• WHAT TO DO:
In the records below, find the line with "Identify the click" and the line with "[button] (1222, 1772)". Print both exactly, along with every line between them, and no other line.

*** Opening EXERCISE MATERIAL ***

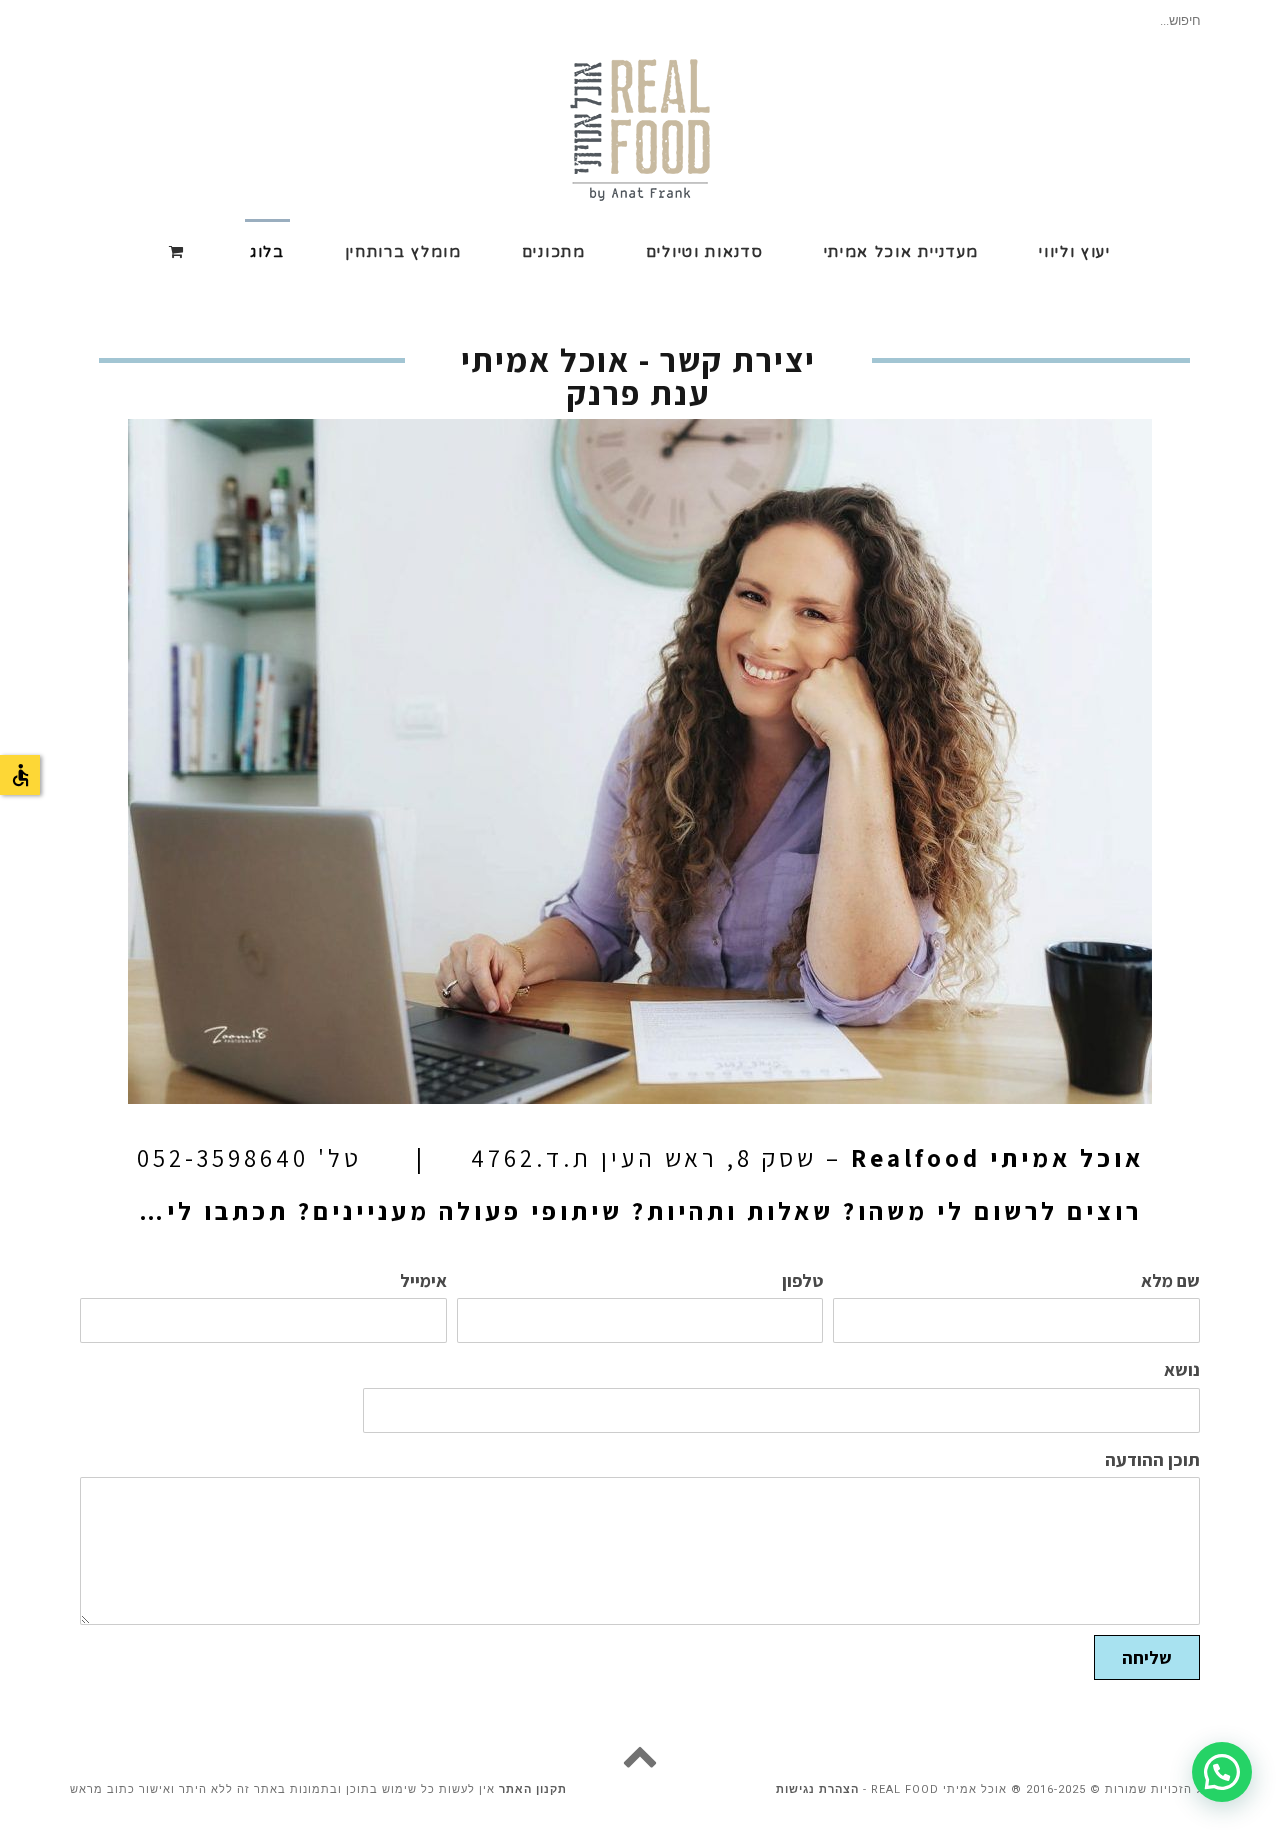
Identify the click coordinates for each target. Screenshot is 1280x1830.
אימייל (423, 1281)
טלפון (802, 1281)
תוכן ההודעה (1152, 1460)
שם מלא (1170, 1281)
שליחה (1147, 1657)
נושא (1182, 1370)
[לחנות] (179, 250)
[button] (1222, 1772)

*** Closing EXERCISE MATERIAL ***
*** Opening EXERCISE MATERIAL ***

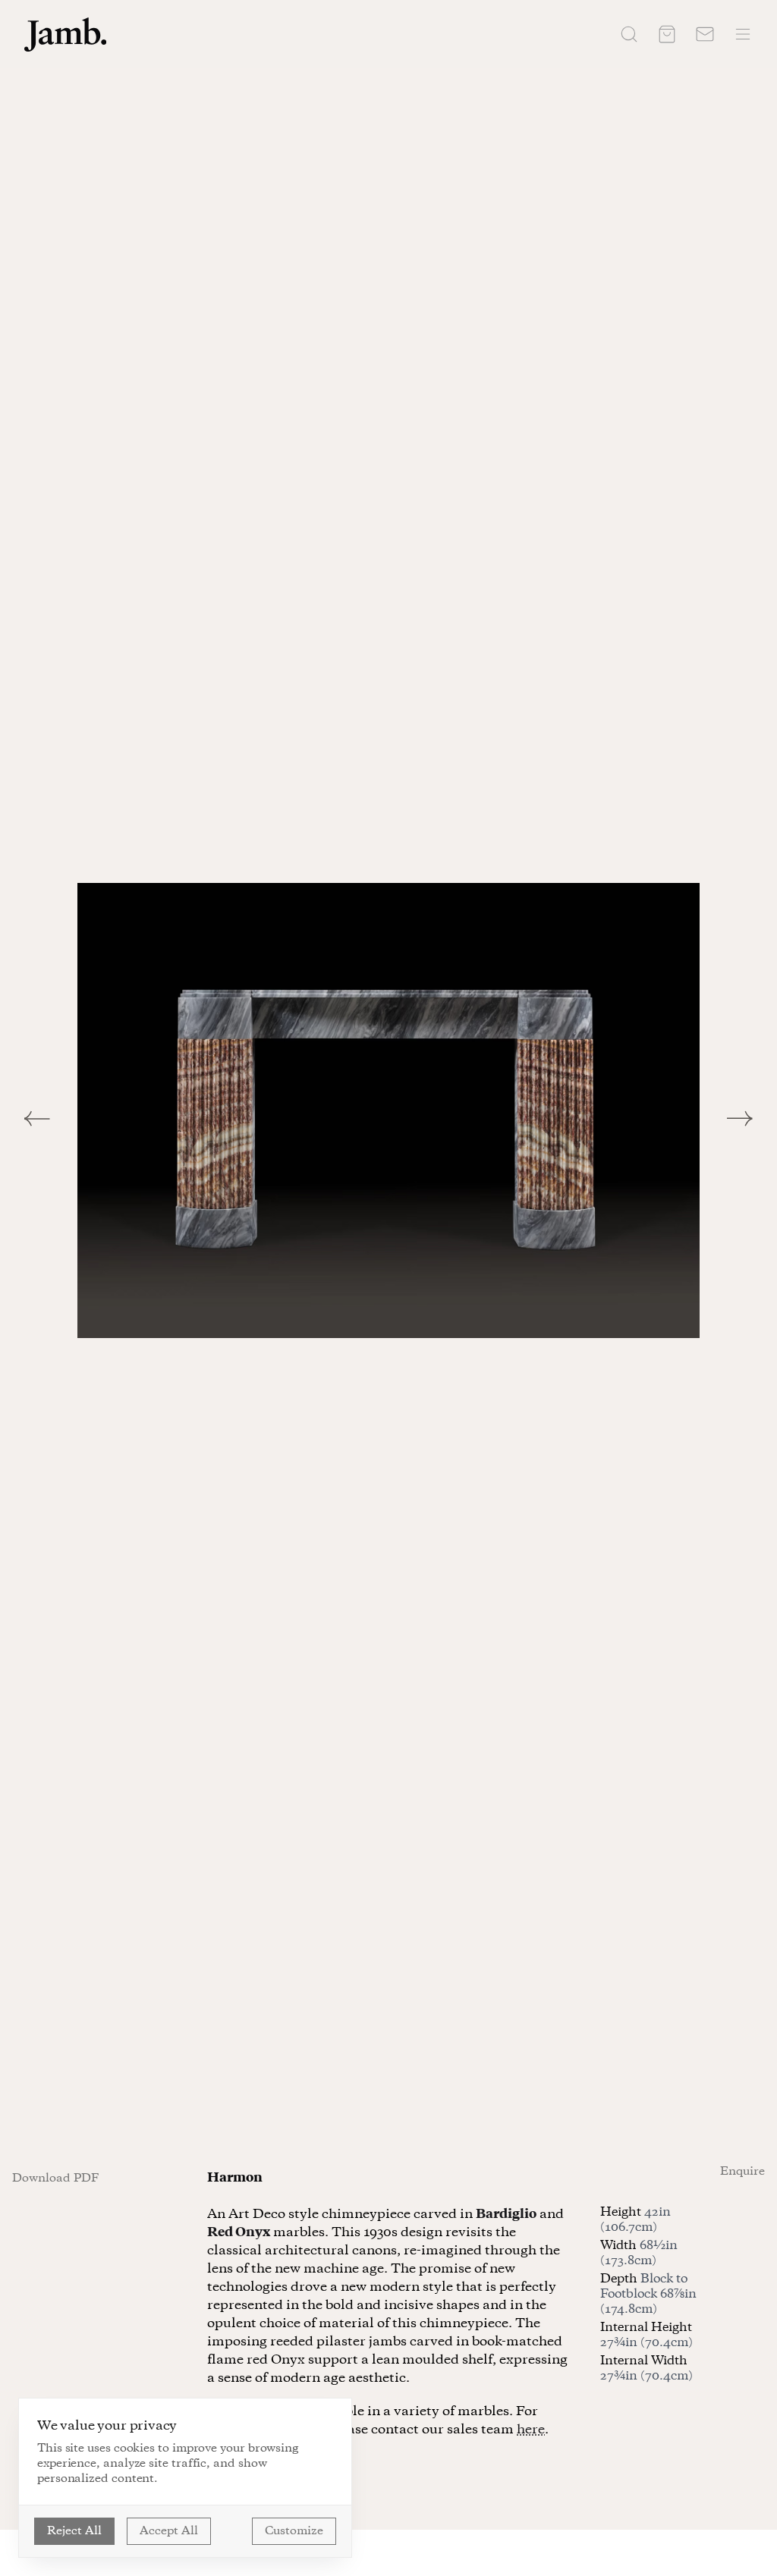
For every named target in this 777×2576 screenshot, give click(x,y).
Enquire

*** Closing EXERCISE MATERIAL ***

• ANSWER SPACE:
Identify the click coordinates for each target. Screenshot is 1280x1830.
אימייל (423, 1281)
טלפון (802, 1281)
תוכן ההודעה (1152, 1460)
שם מלא (1170, 1281)
שליחה (1147, 1657)
נושא (1182, 1370)
[לחנות] (179, 250)
[button] (1222, 1772)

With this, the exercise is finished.